The position of cultural ambassador has been legalized in new legislation.
3.4.2 Public actors and cultural diplomacy
The Ministry of Culture (in cooperation with the Ministry of Foreign Affairs) is the main body responsible for international, bilateral and multilateral cultural co-operation, which is realised through international conventions, other international agreements, bilateral agreements and programmes for co-operation. Bilateral cultural co-operation agreements include educational and scientific programmes as part of framework agreements that are signed for 1-3 years. Therefore, these agreements are the major but not the only instrument in international cooperation. The latest document of this kind is the 2009-2011 Programme for Cultural Cooperation between the cultural ministries of Poland and Macedonia. Other instruments such as cooperation treaties, co-production agreements or state guarantees are also used.
On the other hand, local authorities are also independent in establishing and realising international cultural cooperation.

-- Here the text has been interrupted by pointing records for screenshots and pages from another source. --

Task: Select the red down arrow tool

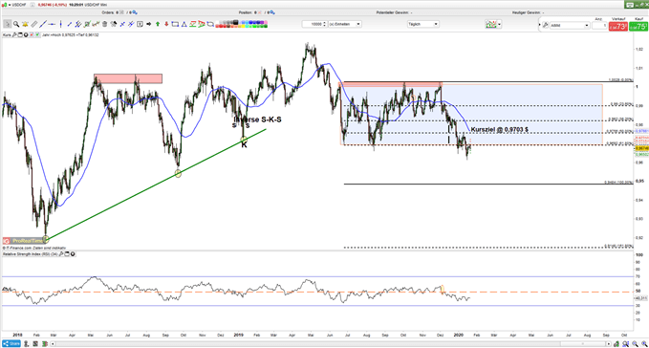Action: click(166, 25)
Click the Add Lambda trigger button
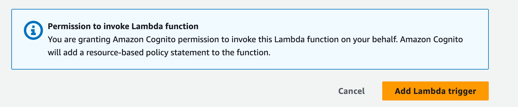 [x=435, y=91]
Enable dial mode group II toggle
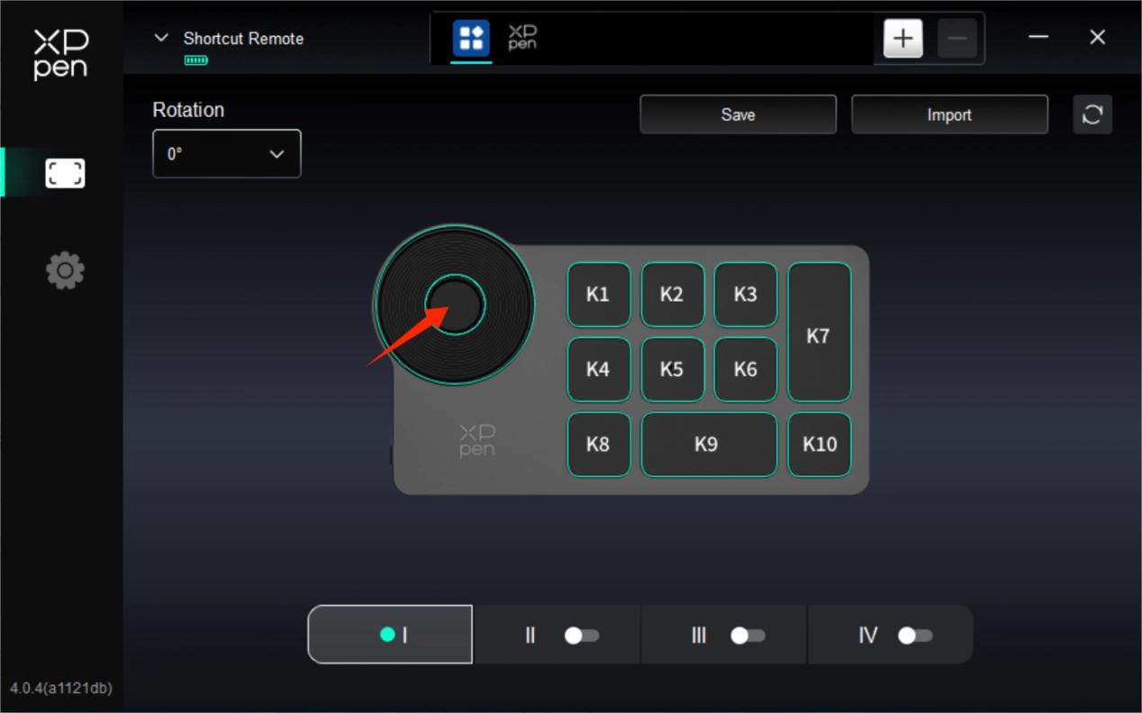The width and height of the screenshot is (1142, 713). 581,636
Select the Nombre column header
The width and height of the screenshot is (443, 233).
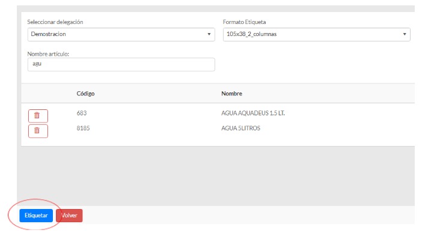(x=231, y=94)
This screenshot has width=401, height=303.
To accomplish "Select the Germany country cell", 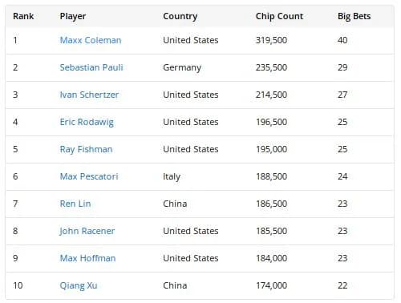I will click(182, 67).
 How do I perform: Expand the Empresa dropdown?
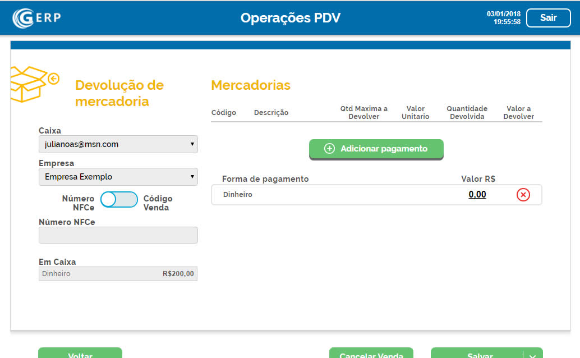(x=118, y=177)
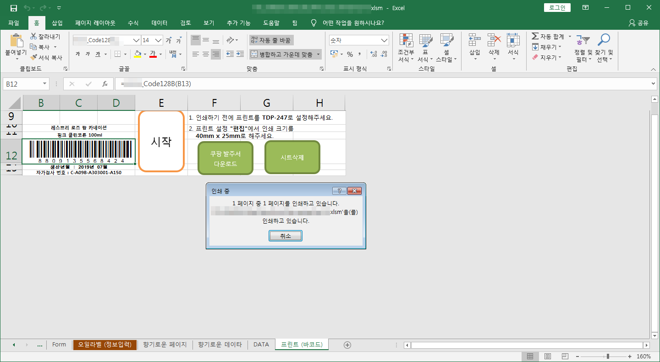
Task: Toggle the Wrap Text option
Action: pos(270,40)
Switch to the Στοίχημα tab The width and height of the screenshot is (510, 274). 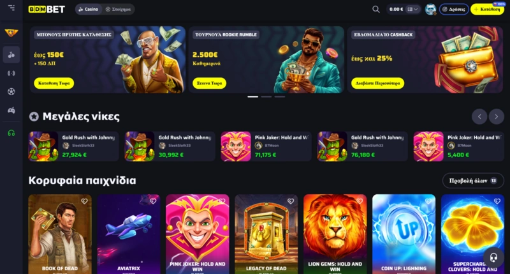(118, 9)
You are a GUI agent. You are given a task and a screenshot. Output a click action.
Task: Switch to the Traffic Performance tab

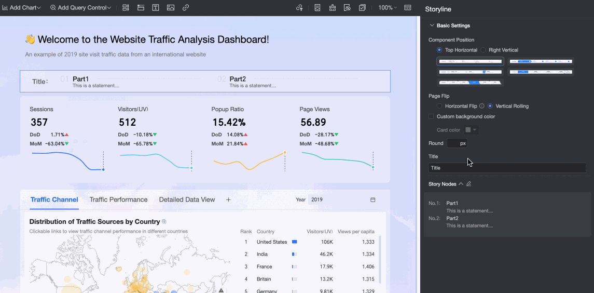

At the same time, a significant part of international cultural co-operation is realised through direct co-operation between institutions and individuals and is frequently endorsed and financed by the Ministry of Culture.
The financial support for international cultural co-operation varies each year, depending on the annual budget of the Ministry of Culture and the programmed activities. However, the usual estimation is 2-3% of the annual budget of the Ministry for the programmes and activities in the field of international cultural co-operation.
In 2006 the government announced the idea of appointing recognised artists, writers, and musicians etc., as cultural ambassadors abroad. Following this Decision, 10 cultural ambassadors have been appointed in the past several years. They do not have full diplomatic status but still are treated as ambassadors. On the other hand, there is no official review of the actual benefits of this practise yet.
The latest inquiry of the Macedonian CCP (Cultural Contact Point) showed that the national institutions are less interested in European programmes, funding and cooperation than the non-governmental organisations. In the past five years only 40 projects were supported, out of which 17 were literary translations.